#### Task to complete:
Substitute "Goal" for every "Instruction" in the listing below, and reproduce the whole listing with nothing else altered.
* BEGIN Extracted data *
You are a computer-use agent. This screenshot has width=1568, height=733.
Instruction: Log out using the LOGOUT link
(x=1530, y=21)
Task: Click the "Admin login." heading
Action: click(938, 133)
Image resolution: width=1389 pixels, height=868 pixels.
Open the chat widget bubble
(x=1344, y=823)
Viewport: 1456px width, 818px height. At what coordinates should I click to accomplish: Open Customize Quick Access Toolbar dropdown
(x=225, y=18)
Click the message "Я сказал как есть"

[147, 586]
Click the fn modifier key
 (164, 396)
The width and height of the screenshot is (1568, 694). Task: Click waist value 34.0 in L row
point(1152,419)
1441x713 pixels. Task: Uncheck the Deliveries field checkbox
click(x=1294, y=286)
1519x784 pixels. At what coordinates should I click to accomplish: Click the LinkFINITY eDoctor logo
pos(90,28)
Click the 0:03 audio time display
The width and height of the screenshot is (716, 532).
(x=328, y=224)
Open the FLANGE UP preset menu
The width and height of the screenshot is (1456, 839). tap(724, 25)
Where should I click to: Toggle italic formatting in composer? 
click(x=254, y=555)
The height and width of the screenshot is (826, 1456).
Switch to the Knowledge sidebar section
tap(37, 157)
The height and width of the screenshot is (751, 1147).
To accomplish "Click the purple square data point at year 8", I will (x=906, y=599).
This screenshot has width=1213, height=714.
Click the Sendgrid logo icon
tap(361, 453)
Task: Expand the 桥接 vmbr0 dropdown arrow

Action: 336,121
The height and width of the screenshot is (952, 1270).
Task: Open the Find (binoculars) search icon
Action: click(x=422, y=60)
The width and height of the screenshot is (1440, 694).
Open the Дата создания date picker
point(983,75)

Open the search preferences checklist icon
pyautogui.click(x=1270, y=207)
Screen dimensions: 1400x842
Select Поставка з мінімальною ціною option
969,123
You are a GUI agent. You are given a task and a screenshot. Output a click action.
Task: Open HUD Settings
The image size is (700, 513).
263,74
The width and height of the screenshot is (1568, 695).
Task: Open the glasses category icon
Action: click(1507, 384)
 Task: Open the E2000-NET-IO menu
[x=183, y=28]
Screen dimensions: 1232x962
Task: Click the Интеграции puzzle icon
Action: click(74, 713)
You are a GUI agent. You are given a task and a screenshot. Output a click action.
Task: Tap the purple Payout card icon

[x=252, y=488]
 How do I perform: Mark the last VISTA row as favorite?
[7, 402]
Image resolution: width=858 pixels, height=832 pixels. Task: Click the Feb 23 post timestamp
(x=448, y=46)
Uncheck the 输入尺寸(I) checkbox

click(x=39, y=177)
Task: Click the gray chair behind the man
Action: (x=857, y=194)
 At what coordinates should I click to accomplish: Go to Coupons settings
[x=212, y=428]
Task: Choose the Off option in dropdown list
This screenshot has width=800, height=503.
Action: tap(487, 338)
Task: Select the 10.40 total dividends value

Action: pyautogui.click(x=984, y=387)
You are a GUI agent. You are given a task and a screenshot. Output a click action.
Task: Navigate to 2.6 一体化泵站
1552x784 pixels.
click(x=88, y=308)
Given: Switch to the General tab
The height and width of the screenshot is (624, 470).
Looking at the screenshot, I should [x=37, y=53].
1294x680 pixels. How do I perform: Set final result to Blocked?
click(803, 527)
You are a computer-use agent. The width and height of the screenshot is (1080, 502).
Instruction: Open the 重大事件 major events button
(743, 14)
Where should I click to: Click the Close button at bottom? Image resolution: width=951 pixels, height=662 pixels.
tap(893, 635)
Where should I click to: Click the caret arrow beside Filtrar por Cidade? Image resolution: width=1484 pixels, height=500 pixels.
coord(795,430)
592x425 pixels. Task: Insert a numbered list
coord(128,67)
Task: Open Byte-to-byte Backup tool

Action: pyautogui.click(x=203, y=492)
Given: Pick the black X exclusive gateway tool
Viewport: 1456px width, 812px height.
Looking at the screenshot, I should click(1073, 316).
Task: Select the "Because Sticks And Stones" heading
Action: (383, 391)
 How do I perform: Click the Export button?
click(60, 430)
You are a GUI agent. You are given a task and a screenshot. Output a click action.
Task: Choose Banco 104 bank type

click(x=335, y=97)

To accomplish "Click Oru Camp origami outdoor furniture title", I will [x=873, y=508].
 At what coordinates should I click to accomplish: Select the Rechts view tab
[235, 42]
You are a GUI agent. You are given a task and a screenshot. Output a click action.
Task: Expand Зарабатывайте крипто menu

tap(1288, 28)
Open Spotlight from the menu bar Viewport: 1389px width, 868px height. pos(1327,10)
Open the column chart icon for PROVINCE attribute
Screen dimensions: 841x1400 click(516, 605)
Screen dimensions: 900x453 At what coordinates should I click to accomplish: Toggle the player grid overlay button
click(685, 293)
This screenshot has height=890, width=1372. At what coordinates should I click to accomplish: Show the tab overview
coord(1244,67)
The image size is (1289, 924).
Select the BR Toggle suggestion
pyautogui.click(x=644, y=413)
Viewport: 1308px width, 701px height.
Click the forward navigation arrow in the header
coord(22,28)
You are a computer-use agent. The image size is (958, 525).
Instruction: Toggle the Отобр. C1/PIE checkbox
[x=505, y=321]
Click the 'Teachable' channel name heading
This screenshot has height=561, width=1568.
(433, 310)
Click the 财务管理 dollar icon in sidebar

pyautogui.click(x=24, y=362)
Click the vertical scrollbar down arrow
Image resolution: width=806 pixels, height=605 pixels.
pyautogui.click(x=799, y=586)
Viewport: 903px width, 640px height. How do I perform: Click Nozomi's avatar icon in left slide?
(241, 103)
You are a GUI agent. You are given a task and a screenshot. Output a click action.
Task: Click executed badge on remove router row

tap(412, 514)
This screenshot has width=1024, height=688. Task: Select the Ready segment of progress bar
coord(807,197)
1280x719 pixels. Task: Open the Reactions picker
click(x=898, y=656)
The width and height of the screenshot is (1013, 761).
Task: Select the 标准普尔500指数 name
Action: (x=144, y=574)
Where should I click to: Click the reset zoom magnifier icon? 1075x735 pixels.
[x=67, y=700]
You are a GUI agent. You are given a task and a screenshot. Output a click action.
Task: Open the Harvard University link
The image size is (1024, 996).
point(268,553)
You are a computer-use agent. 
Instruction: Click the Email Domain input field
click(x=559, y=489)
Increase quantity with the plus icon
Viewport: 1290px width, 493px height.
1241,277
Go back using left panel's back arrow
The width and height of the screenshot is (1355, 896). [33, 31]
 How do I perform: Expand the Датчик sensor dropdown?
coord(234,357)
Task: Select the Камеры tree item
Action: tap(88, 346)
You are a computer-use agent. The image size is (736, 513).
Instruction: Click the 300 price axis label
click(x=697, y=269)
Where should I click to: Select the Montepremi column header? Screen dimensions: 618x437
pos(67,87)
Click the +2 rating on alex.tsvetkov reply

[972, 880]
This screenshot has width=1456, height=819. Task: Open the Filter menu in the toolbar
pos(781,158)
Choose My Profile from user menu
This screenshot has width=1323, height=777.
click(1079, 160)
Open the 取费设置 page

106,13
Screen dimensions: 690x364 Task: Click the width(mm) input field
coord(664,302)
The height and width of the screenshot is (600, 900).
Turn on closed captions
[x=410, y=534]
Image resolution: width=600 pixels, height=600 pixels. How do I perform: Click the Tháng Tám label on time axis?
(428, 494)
* END Extracted data *
#### Written response:
You are a computer-use agent. This screenshot has width=1568, height=733.
Goal: Log out using the LOGOUT link
(x=1530, y=21)
Task: Click the "Admin login." heading
Action: click(938, 133)
Image resolution: width=1389 pixels, height=868 pixels.
Open the chat widget bubble
(x=1344, y=823)
Viewport: 1456px width, 818px height. At what coordinates should I click to accomplish: Open Customize Quick Access Toolbar dropdown
(x=225, y=18)
Click the message "Я сказал как есть"

[147, 586]
Click the fn modifier key
 (164, 396)
The width and height of the screenshot is (1568, 694). Task: Click waist value 34.0 in L row
point(1152,419)
1441x713 pixels. Task: Uncheck the Deliveries field checkbox
click(x=1294, y=286)
1519x784 pixels. At what coordinates should I click to accomplish: Click the LinkFINITY eDoctor logo
pos(90,28)
Click the 0:03 audio time display
The width and height of the screenshot is (716, 532).
(x=328, y=224)
Open the FLANGE UP preset menu
The width and height of the screenshot is (1456, 839). tap(724, 25)
Where should I click to: Toggle italic formatting in composer? 
click(x=254, y=555)
The height and width of the screenshot is (826, 1456).
Switch to the Knowledge sidebar section
tap(37, 157)
The height and width of the screenshot is (751, 1147).
To accomplish "Click the purple square data point at year 8", I will (x=906, y=599).
This screenshot has width=1213, height=714.
Click the Sendgrid logo icon
tap(361, 453)
Task: Expand the 桥接 vmbr0 dropdown arrow

Action: 336,121
The height and width of the screenshot is (952, 1270).
Task: Open the Find (binoculars) search icon
Action: click(x=422, y=60)
The width and height of the screenshot is (1440, 694).
Open the Дата создания date picker
point(983,75)

Open the search preferences checklist icon
pyautogui.click(x=1270, y=207)
Screen dimensions: 1400x842
Select Поставка з мінімальною ціною option
969,123
You are a GUI agent. You are given a task and a screenshot. Output a click action.
Task: Open HUD Settings
The image size is (700, 513).
263,74
The width and height of the screenshot is (1568, 695).
Task: Open the glasses category icon
Action: click(1507, 384)
 Task: Open the E2000-NET-IO menu
[x=183, y=28]
Screen dimensions: 1232x962
Task: Click the Интеграции puzzle icon
Action: click(74, 713)
You are a GUI agent. You are given a task and a screenshot. Output a click action.
Task: Tap the purple Payout card icon

[x=252, y=488]
 How do I perform: Mark the last VISTA row as favorite?
[7, 402]
Image resolution: width=858 pixels, height=832 pixels. Task: Click the Feb 23 post timestamp
(x=448, y=46)
Uncheck the 输入尺寸(I) checkbox

click(x=39, y=177)
Task: Click the gray chair behind the man
Action: (x=857, y=194)
 At what coordinates should I click to accomplish: Go to Coupons settings
[x=212, y=428]
Task: Choose the Off option in dropdown list
This screenshot has width=800, height=503.
Action: tap(487, 338)
Task: Select the 10.40 total dividends value

Action: pyautogui.click(x=984, y=387)
You are a GUI agent. You are given a task and a screenshot. Output a click action.
Task: Navigate to 2.6 一体化泵站
1552x784 pixels.
click(x=88, y=308)
Given: Switch to the General tab
The height and width of the screenshot is (624, 470).
Looking at the screenshot, I should [x=37, y=53].
1294x680 pixels. How do I perform: Set final result to Blocked?
click(803, 527)
You are a computer-use agent. The width and height of the screenshot is (1080, 502).
Goal: Open the 重大事件 major events button
(743, 14)
Where should I click to: Click the Close button at bottom? Image resolution: width=951 pixels, height=662 pixels.
tap(893, 635)
Where should I click to: Click the caret arrow beside Filtrar por Cidade? Image resolution: width=1484 pixels, height=500 pixels.
coord(795,430)
592x425 pixels. Task: Insert a numbered list
coord(128,67)
Task: Open Byte-to-byte Backup tool

Action: pyautogui.click(x=203, y=492)
Given: Pick the black X exclusive gateway tool
Viewport: 1456px width, 812px height.
Looking at the screenshot, I should click(1073, 316).
Task: Select the "Because Sticks And Stones" heading
Action: (383, 391)
 How do I perform: Click the Export button?
click(60, 430)
You are a GUI agent. You are given a task and a screenshot. Output a click action.
Task: Choose Banco 104 bank type

click(x=335, y=97)

To accomplish "Click Oru Camp origami outdoor furniture title", I will [x=873, y=508].
 At what coordinates should I click to accomplish: Select the Rechts view tab
[235, 42]
You are a GUI agent. You are given a task and a screenshot. Output a click action.
Task: Expand Зарабатывайте крипто menu

tap(1288, 28)
Open Spotlight from the menu bar Viewport: 1389px width, 868px height. pos(1327,10)
Open the column chart icon for PROVINCE attribute
Screen dimensions: 841x1400 click(516, 605)
Screen dimensions: 900x453 At what coordinates should I click to accomplish: Toggle the player grid overlay button
click(685, 293)
This screenshot has height=890, width=1372. At what coordinates should I click to accomplish: Show the tab overview
coord(1244,67)
The image size is (1289, 924).
Select the BR Toggle suggestion
pyautogui.click(x=644, y=413)
Viewport: 1308px width, 701px height.
Click the forward navigation arrow in the header
coord(22,28)
You are a computer-use agent. The image size is (958, 525).
Goal: Toggle the Отобр. C1/PIE checkbox
[x=505, y=321]
Click the 'Teachable' channel name heading
This screenshot has height=561, width=1568.
(433, 310)
Click the 财务管理 dollar icon in sidebar

pyautogui.click(x=24, y=362)
Click the vertical scrollbar down arrow
Image resolution: width=806 pixels, height=605 pixels.
pyautogui.click(x=799, y=586)
Viewport: 903px width, 640px height. How do I perform: Click Nozomi's avatar icon in left slide?
(241, 103)
You are a GUI agent. You are given a task and a screenshot. Output a click action.
Task: Click executed badge on remove router row

tap(412, 514)
This screenshot has width=1024, height=688. Task: Select the Ready segment of progress bar
coord(807,197)
1280x719 pixels. Task: Open the Reactions picker
click(x=898, y=656)
The width and height of the screenshot is (1013, 761).
Task: Select the 标准普尔500指数 name
Action: (x=144, y=574)
Where should I click to: Click the reset zoom magnifier icon? 1075x735 pixels.
[x=67, y=700]
You are a GUI agent. You are given a task and a screenshot. Output a click action.
Task: Open the Harvard University link
The image size is (1024, 996).
point(268,553)
You are a computer-use agent. 
Goal: Click the Email Domain input field
click(x=559, y=489)
Increase quantity with the plus icon
Viewport: 1290px width, 493px height.
1241,277
Go back using left panel's back arrow
The width and height of the screenshot is (1355, 896). [33, 31]
 How do I perform: Expand the Датчик sensor dropdown?
coord(234,357)
Task: Select the Камеры tree item
Action: tap(88, 346)
You are a computer-use agent. The image size is (736, 513).
Goal: Click the 300 price axis label
click(x=697, y=269)
Where should I click to: Select the Montepremi column header? Screen dimensions: 618x437
pos(67,87)
Click the +2 rating on alex.tsvetkov reply

[972, 880]
This screenshot has width=1456, height=819. Task: Open the Filter menu in the toolbar
pos(781,158)
Choose My Profile from user menu
This screenshot has width=1323, height=777.
click(1079, 160)
Open the 取费设置 page

106,13
Screen dimensions: 690x364 Task: Click the width(mm) input field
coord(664,302)
The height and width of the screenshot is (600, 900).
Turn on closed captions
[x=410, y=534]
Image resolution: width=600 pixels, height=600 pixels. How do I perform: Click the Tháng Tám label on time axis?
(428, 494)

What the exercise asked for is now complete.